I bring you good and bad news today. The bad news is that tiny phones are dead. Apple is definitely eliminating the iPhone mini this year, and the smallest Android phone I’ve used all year is the 5.9-inch Asus Zenfone 9 — much larger than the 5.4-inch Mini. But now the same goes for “small”.

Here’s the good news. We can rest long enough to end the debate over what is the right size for a phone because I just answered one: 6.1 inches. From now on all phones will follow the new, completely reasonable standard invented by me and come with a 6.1-inch screen. Take the Google Pixel 6A and its – you guessed it – 6.1-inch screen. Next to the 6.4 and 6.7-inch Pixel 6 and 6 Pro, it’s noticeably smaller. It fooled me into thinking that when I first took it out of the box, I had a smaller phone, but it’s actually a lot bigger than the Mini.

If we can’t have really small phones, we should have more like the Pixel 6A: small enough to fit in your pocket but large enough to be tolerated by the phone-loving population. A few exceptions will be allowed, but virtually none to the power inherent in me: 6.1 inches is the new default. Here’s my reasoning.

It is small enough to qualify as a compact phone.

Sony has just teased a new “compact” phone which is probably the Xperia 5 IV, which is likely to have a 6.1-inch screen like its predecessor. Since most Android phones (especially best-selling budget and midrange devices) these days hover around the 6.5-inch mark, this counts as compact.

It is also, objectively, not very small. Here’s something that actually happened: When I unboxed the Google Pixel 6A, I told the rest of the Verge review team on Slack what a cute, little phone it was. A Little Kid Pixel 6! He quickly reminded me that 6.1 inches is not a small, cute phone area. When you spend most of your time using giant Android phones, you may lose your understanding of what a small display is and what is normal.

It’s big enough to be acceptable to the big phone-loving masses.

The base models of the Samsung Galaxy S22 and iPhone 13 are both 6.1-inches. In the US, at least, they’re basically the default flagship phones on Android and iOS — you can go up there in both price and screen size, but it all starts at 6.1 inches. See my previous point about normalizing screen size via repeated exposure: If most people already see it as the default, it’s fixed, I say! No need to increase the standard screen size much – we’re all resting right here.

One has to eliminate screen size inflation.

Years ago, we all carried small sub-5-inch phones in our pockets, and you know what? it was okay. But then we got greedy for more square inches and more pixels. Here we are. The largest iPhone is 6.7 inches. What’s next, the 7.6-inch screen? You have to fold it in half to move it around! to imagine! The madness must stop.

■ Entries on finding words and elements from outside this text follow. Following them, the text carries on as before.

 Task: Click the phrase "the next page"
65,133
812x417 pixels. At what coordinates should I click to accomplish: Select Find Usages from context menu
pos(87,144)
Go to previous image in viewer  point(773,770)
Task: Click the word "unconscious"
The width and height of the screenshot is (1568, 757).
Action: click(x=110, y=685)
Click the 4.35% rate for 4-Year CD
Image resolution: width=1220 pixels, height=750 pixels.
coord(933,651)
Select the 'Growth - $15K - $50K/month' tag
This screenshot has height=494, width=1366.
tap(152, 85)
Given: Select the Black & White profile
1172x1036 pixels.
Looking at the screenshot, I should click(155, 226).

I am not saying that every single phone should be 6.1 inches. People have spoken, and people want Max, Plus and Ultra. I’m only declaring this humbly by saying that we settle on a sensible middle ground that satisfies small phone enthusiasts and everyone else before it’s too late. In the meantime, here I am, crying softly as I put my SIM card in another phone with a 6-point-even-inch screen.